Records from a collection
■ ■ ■

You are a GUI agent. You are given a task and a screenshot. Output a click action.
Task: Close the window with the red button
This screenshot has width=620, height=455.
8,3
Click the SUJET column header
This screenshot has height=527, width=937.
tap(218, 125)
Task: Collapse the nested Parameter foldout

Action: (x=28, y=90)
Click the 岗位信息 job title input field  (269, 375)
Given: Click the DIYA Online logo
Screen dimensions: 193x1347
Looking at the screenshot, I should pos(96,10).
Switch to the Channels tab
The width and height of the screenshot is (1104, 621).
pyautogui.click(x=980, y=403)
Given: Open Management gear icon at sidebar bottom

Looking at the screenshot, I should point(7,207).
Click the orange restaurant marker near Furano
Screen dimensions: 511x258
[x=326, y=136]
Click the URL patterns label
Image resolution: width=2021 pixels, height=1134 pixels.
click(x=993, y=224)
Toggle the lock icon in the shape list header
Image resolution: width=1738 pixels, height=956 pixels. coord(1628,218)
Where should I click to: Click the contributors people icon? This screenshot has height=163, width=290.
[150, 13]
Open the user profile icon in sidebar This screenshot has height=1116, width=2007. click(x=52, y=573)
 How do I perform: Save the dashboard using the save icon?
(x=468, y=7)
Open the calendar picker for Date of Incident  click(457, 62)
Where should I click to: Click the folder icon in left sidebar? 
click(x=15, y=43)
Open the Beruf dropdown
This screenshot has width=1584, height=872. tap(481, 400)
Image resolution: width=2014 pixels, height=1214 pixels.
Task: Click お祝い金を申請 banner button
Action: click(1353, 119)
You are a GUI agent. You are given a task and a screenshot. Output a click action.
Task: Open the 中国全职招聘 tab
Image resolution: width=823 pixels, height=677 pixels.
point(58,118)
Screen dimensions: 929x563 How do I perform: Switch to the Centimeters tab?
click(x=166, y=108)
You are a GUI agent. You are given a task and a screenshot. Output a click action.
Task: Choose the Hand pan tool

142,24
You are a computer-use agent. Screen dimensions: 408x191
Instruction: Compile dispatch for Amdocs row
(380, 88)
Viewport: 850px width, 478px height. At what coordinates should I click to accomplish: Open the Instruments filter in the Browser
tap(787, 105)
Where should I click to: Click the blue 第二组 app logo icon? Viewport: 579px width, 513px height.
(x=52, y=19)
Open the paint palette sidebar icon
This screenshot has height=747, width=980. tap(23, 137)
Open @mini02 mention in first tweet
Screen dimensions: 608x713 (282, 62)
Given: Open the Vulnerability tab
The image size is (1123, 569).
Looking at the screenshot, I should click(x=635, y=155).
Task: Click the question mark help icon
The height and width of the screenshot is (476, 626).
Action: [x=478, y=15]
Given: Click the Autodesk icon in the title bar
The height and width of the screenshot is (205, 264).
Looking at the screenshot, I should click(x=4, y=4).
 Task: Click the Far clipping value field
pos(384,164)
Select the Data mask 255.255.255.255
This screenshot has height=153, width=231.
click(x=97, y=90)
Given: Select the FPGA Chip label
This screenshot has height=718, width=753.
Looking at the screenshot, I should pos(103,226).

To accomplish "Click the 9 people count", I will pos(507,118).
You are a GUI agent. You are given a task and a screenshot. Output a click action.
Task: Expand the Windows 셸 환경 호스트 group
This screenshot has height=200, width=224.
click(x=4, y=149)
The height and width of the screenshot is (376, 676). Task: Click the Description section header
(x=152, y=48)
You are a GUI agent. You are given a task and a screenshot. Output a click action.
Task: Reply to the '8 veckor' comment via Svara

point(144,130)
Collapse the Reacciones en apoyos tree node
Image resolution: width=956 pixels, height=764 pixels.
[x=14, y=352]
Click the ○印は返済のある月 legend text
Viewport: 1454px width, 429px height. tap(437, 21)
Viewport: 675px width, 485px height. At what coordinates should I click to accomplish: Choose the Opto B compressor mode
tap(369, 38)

■ ■ ■

◆ WHAT TO WORK ON
Copy the lines above word for word, all of them from start to finish.

◆ ANSWER TO THE EXERCISE
You are a GUI agent. You are given a task and a screenshot. Output a click action.
Task: Close the window with the red button
This screenshot has width=620, height=455.
8,3
Click the SUJET column header
This screenshot has height=527, width=937.
tap(218, 125)
Task: Collapse the nested Parameter foldout

Action: (x=28, y=90)
Click the 岗位信息 job title input field  (269, 375)
Given: Click the DIYA Online logo
Screen dimensions: 193x1347
Looking at the screenshot, I should pos(96,10).
Switch to the Channels tab
The width and height of the screenshot is (1104, 621).
pyautogui.click(x=980, y=403)
Given: Open Management gear icon at sidebar bottom

Looking at the screenshot, I should point(7,207).
Click the orange restaurant marker near Furano
Screen dimensions: 511x258
[x=326, y=136]
Click the URL patterns label
Image resolution: width=2021 pixels, height=1134 pixels.
click(x=993, y=224)
Toggle the lock icon in the shape list header
Image resolution: width=1738 pixels, height=956 pixels. coord(1628,218)
Where should I click to: Click the contributors people icon? This screenshot has height=163, width=290.
[150, 13]
Open the user profile icon in sidebar This screenshot has height=1116, width=2007. click(x=52, y=573)
 How do I perform: Save the dashboard using the save icon?
(x=468, y=7)
Open the calendar picker for Date of Incident  click(457, 62)
Where should I click to: Click the folder icon in left sidebar? 
click(x=15, y=43)
Open the Beruf dropdown
This screenshot has width=1584, height=872. tap(481, 400)
Image resolution: width=2014 pixels, height=1214 pixels.
Task: Click お祝い金を申請 banner button
Action: click(1353, 119)
You are a GUI agent. You are given a task and a screenshot. Output a click action.
Task: Open the 中国全职招聘 tab
Image resolution: width=823 pixels, height=677 pixels.
point(58,118)
Screen dimensions: 929x563 How do I perform: Switch to the Centimeters tab?
click(x=166, y=108)
You are a GUI agent. You are given a task and a screenshot. Output a click action.
Task: Choose the Hand pan tool

142,24
You are a computer-use agent. Screen dimensions: 408x191
Instruction: Compile dispatch for Amdocs row
(380, 88)
Viewport: 850px width, 478px height. At what coordinates should I click to accomplish: Open the Instruments filter in the Browser
tap(787, 105)
Where should I click to: Click the blue 第二组 app logo icon? Viewport: 579px width, 513px height.
(x=52, y=19)
Open the paint palette sidebar icon
This screenshot has height=747, width=980. tap(23, 137)
Open @mini02 mention in first tweet
Screen dimensions: 608x713 (282, 62)
Given: Open the Vulnerability tab
The image size is (1123, 569).
Looking at the screenshot, I should click(x=635, y=155).
Task: Click the question mark help icon
The height and width of the screenshot is (476, 626).
Action: [x=478, y=15]
Given: Click the Autodesk icon in the title bar
The height and width of the screenshot is (205, 264).
Looking at the screenshot, I should click(x=4, y=4).
 Task: Click the Far clipping value field
pos(384,164)
Select the Data mask 255.255.255.255
This screenshot has height=153, width=231.
click(x=97, y=90)
Given: Select the FPGA Chip label
This screenshot has height=718, width=753.
Looking at the screenshot, I should pos(103,226).

To accomplish "Click the 9 people count", I will pos(507,118).
You are a GUI agent. You are given a task and a screenshot. Output a click action.
Task: Expand the Windows 셸 환경 호스트 group
This screenshot has height=200, width=224.
click(x=4, y=149)
The height and width of the screenshot is (376, 676). Task: Click the Description section header
(x=152, y=48)
You are a GUI agent. You are given a task and a screenshot. Output a click action.
Task: Reply to the '8 veckor' comment via Svara

point(144,130)
Collapse the Reacciones en apoyos tree node
Image resolution: width=956 pixels, height=764 pixels.
[x=14, y=352]
Click the ○印は返済のある月 legend text
Viewport: 1454px width, 429px height. tap(437, 21)
Viewport: 675px width, 485px height. At what coordinates should I click to accomplish: Choose the Opto B compressor mode
tap(369, 38)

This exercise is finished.